### Work to do
Write out all of the items below verbatim, leaving every line unchanged.

### Supplied entries
▽

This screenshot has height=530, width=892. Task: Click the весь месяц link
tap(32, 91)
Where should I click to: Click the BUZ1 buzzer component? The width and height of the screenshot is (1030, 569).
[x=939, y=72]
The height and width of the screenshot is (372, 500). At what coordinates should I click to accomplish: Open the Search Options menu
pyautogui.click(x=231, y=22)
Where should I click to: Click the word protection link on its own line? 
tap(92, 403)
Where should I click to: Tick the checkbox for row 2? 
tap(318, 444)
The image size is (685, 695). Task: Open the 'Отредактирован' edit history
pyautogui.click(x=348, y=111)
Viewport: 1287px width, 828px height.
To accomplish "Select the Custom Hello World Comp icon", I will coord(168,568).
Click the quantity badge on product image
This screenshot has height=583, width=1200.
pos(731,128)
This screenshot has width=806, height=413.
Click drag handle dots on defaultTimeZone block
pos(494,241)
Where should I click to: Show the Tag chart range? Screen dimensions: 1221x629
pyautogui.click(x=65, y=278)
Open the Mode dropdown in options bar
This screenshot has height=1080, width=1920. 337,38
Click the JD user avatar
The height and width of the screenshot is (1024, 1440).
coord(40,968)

△

### Complete answer
This screenshot has height=530, width=892. Task: Click the весь месяц link
tap(32, 91)
Where should I click to: Click the BUZ1 buzzer component? The width and height of the screenshot is (1030, 569).
[x=939, y=72]
The height and width of the screenshot is (372, 500). At what coordinates should I click to accomplish: Open the Search Options menu
pyautogui.click(x=231, y=22)
Where should I click to: Click the word protection link on its own line? 
tap(92, 403)
Where should I click to: Tick the checkbox for row 2? 
tap(318, 444)
The image size is (685, 695). Task: Open the 'Отредактирован' edit history
pyautogui.click(x=348, y=111)
Viewport: 1287px width, 828px height.
To accomplish "Select the Custom Hello World Comp icon", I will coord(168,568).
Click the quantity badge on product image
This screenshot has height=583, width=1200.
pos(731,128)
This screenshot has width=806, height=413.
Click drag handle dots on defaultTimeZone block
pos(494,241)
Where should I click to: Show the Tag chart range? Screen dimensions: 1221x629
pyautogui.click(x=65, y=278)
Open the Mode dropdown in options bar
This screenshot has height=1080, width=1920. 337,38
Click the JD user avatar
The height and width of the screenshot is (1024, 1440).
coord(40,968)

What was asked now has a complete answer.